Senior military leadership rebukes Tucker Carlson's comments on women in uniform

Senior military leaders have condemned viral comments made by Tucker Carlson on his show about women in uniform. Pentagon spokesperson John Kirby said on Thursday that Defense Secretary Lloyd Austin shares the "revulsion" many senior leaders have expressed about the monologue. 

Carlson said during his show on Tuesday that new grooming standards and inclusive military uniforms for women were making a mockery of the U.S. military. In a monologue, Carlson said China's military has become "more masculine," while "our military needs to become, as Joe Biden says, more feminine."

On Monday, International Women's Day, President Joe Biden introduced the nominees for combatant commands who would be the second and third women to ever lead combatant commands. He spoke about the measures the military is taking like updating grooming standards, like allowing short ponytails, to make the environment for all forces more inclusive. 

Carlson called these measures a "mockery of the U.S. military." 

Kirby said Thursday "what we absolutely won't do is take personnel advice from a talk show host or the Chinese military."

Kirby was asked if Carlson should apologize, and Kirby said he hopes Carlson realizes the mistake he has made in the comments that "essentially demeaned the entire U.S. military and how we defend and serve this country."

Carlson responded with a nine-minute monologue on Thursday night, saying "the Department of Defense launched a large and coordinated public relations offensive against this show." 

"Since when does the Pentagon declare war on a domestic news operation? Can't remember that ever happening," Carlson said.

Other senior members of the U.S. military weighed in on Thursday to Carlson's comments. In one viral clip, U.S. Marine Corps Master Gunnery Sergeant Scott Stalker, the Senior Enlisted Leader of United States Space Command, said that Carlson's opinion is "based off actually of zero days in the armed services." He also called on the military to "get back to work" and said "let's remember those opinions were made by an individual who has never served a day in his life." 

 "Let me offer you my opinion, my opinion is based off of 28 years of actual service in the military, 28 years in the Marine Corps and combat operations out at sea and at Garrison," he said. "And so he was talking specifically about pregnant women in the armed forces today and how it makes us less lethal and less fit and less ready. Let me tell you how he's wrong. Those decisions were made by medical professionals, by commanders and our civilian leadership that allows for women to have more time with their children, to recuperate, to get fit and ready, to take that time that is necessary that our medical professionals know is needed, which actually makes us a more lethal and ready and fit force. Ready to fit the wars of today and tomorrow."

On Twitter, the U.S. Army did not directly respond to Carlson's comments, but posted an image of a woman in uniform with the caption "I am an American soldier. I will never accept defeat. I will never quit." 

Numerous female veterans responded to Carlson's comments on Twitter, including Illinois Senator Tammy Duckworth, who was one of the first women in the Army to fly combat missions during the Iraq War. 

"F*** Tucker Carlson," Duckworth tweeted from her campaign account. 

While deployed to Iraq in 2004, Duckworth was piloting a helicopter that was hit by a rocket-propelled grenade (RPG).
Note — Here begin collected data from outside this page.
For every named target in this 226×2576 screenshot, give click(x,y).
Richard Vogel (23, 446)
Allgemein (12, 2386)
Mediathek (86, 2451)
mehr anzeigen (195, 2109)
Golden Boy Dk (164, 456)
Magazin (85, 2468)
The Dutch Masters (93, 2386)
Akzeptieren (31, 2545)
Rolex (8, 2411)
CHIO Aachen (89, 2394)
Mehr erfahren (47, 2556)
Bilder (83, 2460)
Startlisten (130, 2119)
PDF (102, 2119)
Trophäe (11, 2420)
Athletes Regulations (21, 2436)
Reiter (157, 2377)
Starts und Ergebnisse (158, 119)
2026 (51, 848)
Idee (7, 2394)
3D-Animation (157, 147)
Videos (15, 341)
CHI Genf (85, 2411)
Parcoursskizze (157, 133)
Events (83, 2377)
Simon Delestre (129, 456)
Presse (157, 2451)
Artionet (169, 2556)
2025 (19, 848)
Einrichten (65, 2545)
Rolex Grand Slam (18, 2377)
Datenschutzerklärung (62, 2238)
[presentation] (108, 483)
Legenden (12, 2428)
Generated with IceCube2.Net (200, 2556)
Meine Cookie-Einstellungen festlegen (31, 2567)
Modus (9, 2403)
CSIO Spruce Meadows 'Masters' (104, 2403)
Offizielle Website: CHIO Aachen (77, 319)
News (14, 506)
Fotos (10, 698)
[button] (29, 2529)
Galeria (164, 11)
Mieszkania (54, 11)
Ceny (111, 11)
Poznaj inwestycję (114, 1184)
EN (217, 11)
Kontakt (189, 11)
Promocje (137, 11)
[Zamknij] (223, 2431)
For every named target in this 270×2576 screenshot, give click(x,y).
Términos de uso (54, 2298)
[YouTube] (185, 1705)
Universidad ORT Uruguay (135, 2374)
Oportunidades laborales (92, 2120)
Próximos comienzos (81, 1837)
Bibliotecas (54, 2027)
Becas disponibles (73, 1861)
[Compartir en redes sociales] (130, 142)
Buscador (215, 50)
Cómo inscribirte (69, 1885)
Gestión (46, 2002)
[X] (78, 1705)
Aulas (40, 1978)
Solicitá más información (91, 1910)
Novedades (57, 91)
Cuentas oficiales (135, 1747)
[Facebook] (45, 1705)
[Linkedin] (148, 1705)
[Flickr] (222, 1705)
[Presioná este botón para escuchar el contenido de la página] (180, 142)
Duckworth lost both of her legs and partial use of her right arm in the incident. 

"While he was practicing his two-step, America's female warriors were hunting down Al Qaeda and proving the strength of America's women," Duckworth tweeted, referencing Carlson's appearance on ABC's "Dancing with the Stars" in 2006. "Happy belated international Women's Day to everyone but Tucker, who even I can dance better than." 

Twitter user Heather Tregle, who, according to her bio is an Army Judge Advocate General (JAG) officer, said that being a mom while serving "does not make a mockery of the military." 

"I've had 2 children while serving in the Army, deployed to 2 combat zones, advised commanders at home & in war, and graduated from the Naval War College," she said. "I can assure you, my presence does not make a mockery of the military. If you're looking for a mockery, look in the mirror."

Another individual tweeted that his comments "majorly irked" her, and used the opportunity to post a photo of herself from October 1999, when she was at Army basic training in Fort Jackson, South Carolina.

General Jacqueline Van Ovost, commander of Air Mobility Command at Scott Air Force Base in Illinois, did not directly reference Carlson, but instead tweeted about the "kick-ass" female Air Force members who have served. 

"There are nearly 70K qualified, kick-ass female #USAF #Airmen," Van Ovost tweeted. "For years we have evolved and will continue to evolve, shedding antiquated policies preventing ANY woman from reaching their full potential." 

"Inclusion is our strength," the general tweeted, "it'll be the difference between winning & losing." 

Van Ovost is Mr. Biden's pick to lead the U.S. Transportation Command. When announcing Van Ovost and his pick for US Southern Command, Lieutenant General Laura Richardson, Mr. Biden said, "We need little girls and boys both, who have grown up dreaming of serving for their country, to know this is what generals in the United States Armed Forces look like."